- **The task**
Among the entries below, which lines run from the line with "Instruction: Click the" through the line with "Task: Click the green curve peak near 535nm"? Retype those, both ends included, exactly and without pictures.

** Opening Exercise data block **

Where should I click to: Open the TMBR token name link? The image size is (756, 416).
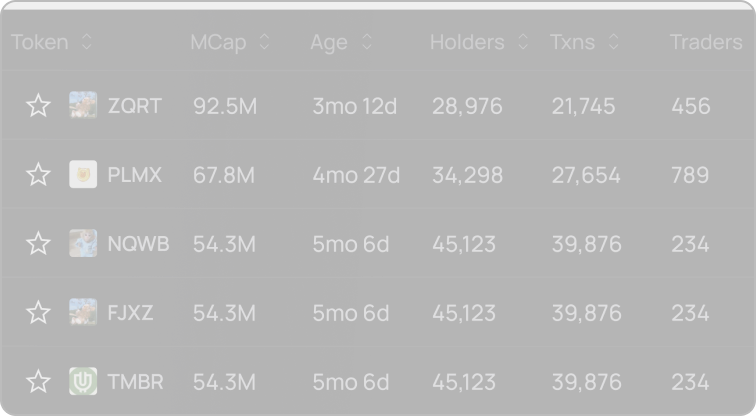click(135, 382)
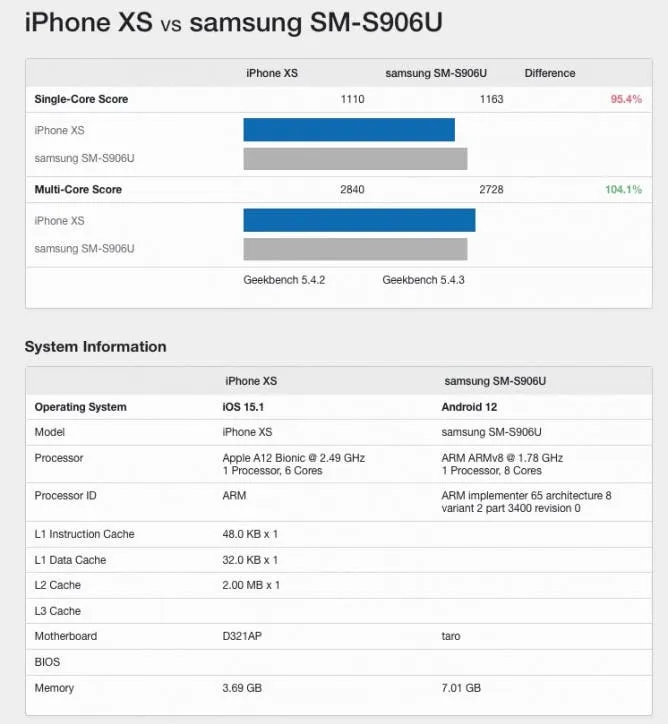The height and width of the screenshot is (724, 668).
Task: Click the Difference column header
Action: tap(549, 73)
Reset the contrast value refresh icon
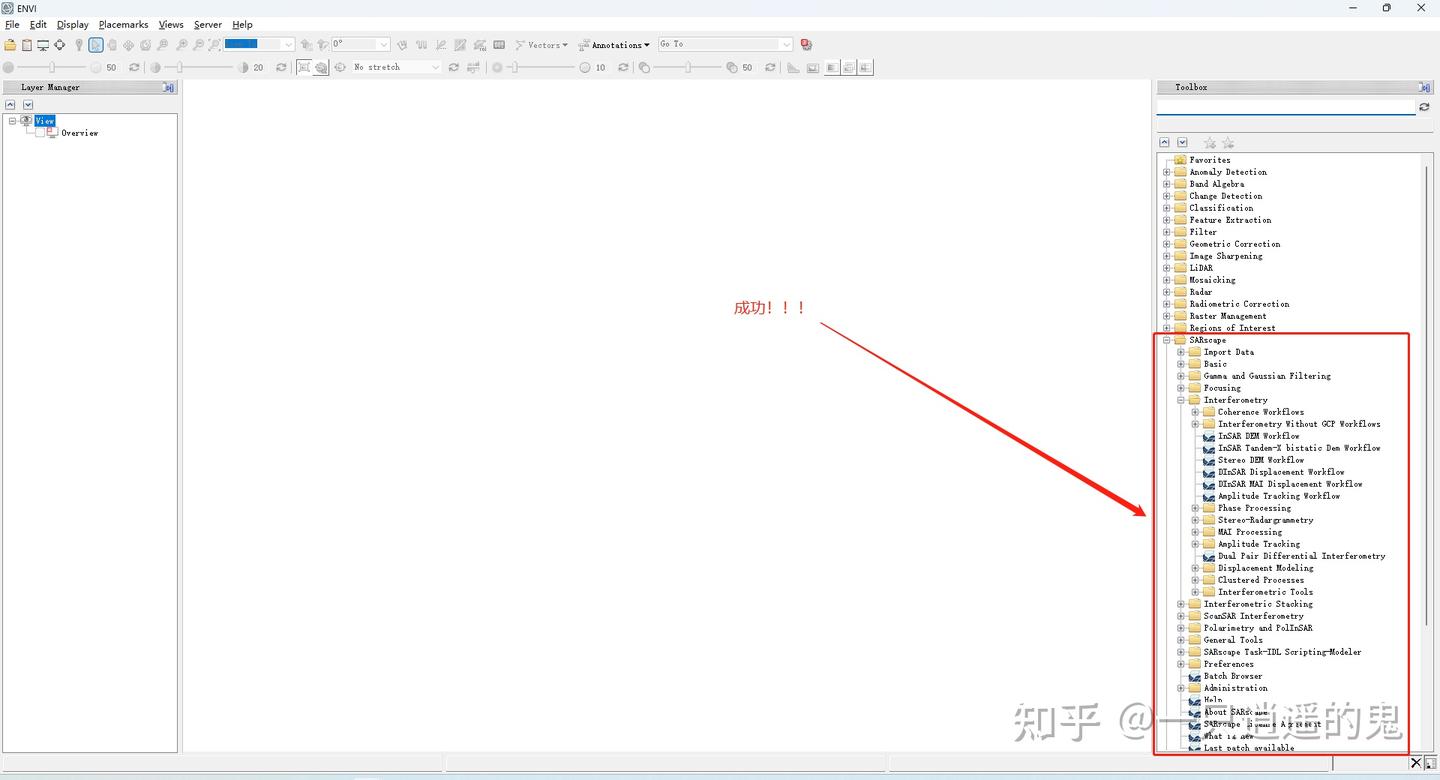 (281, 67)
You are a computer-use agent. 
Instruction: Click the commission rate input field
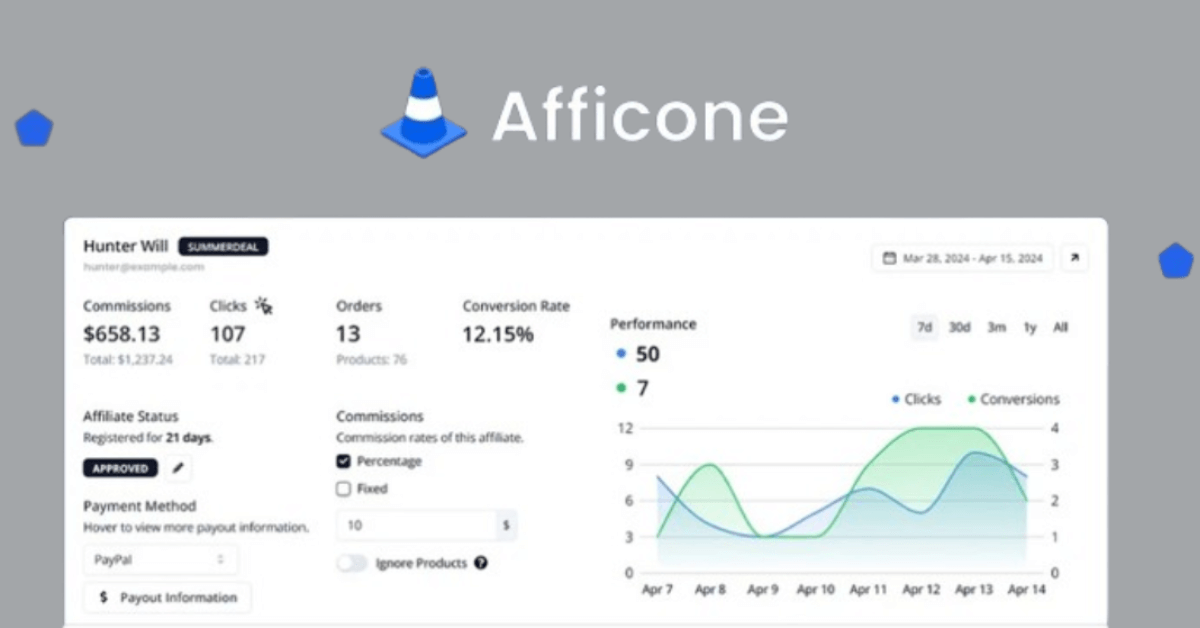(416, 525)
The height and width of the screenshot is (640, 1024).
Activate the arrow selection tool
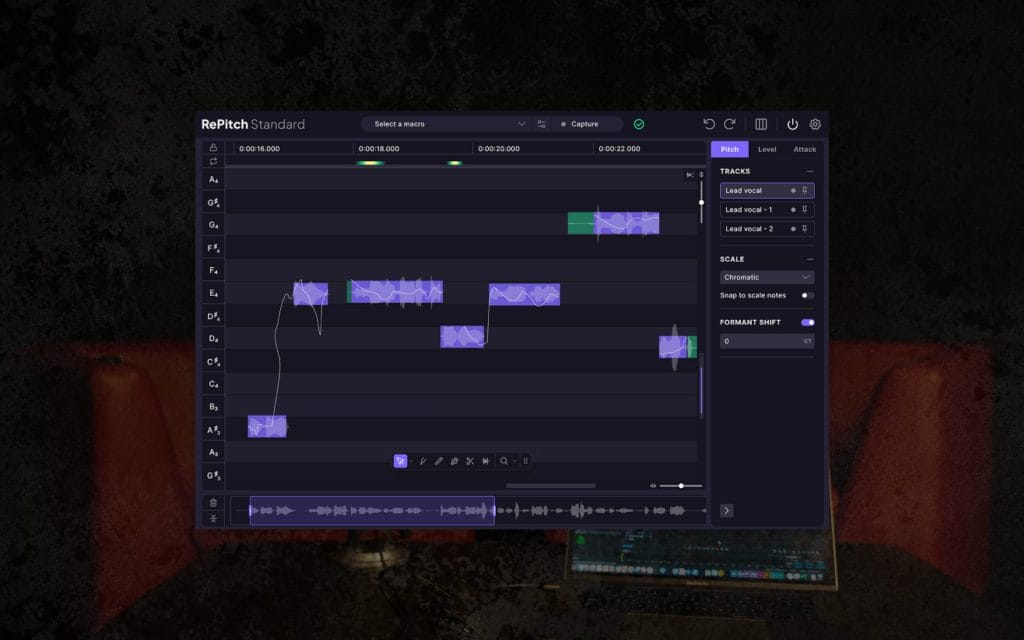pyautogui.click(x=400, y=461)
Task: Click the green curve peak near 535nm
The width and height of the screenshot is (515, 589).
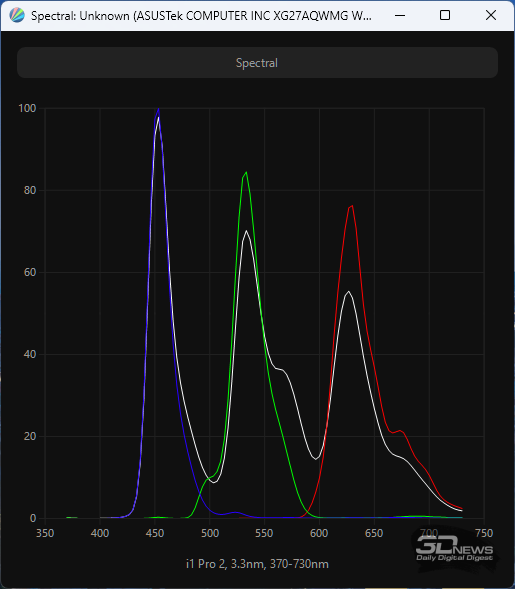Action: 246,172
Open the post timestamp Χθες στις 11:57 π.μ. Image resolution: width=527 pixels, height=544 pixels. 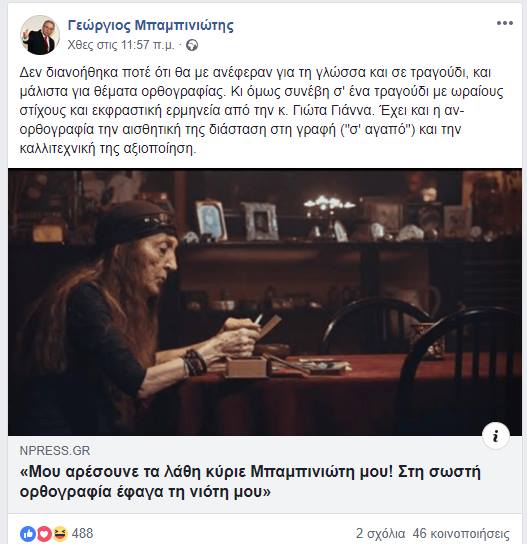point(121,45)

** Closing Exercise data block **

- **Response to this task**
Instruction: Click the commission rate input field
(416, 525)
The height and width of the screenshot is (640, 1024).
Activate the arrow selection tool
pyautogui.click(x=400, y=461)
Task: Click the green curve peak near 535nm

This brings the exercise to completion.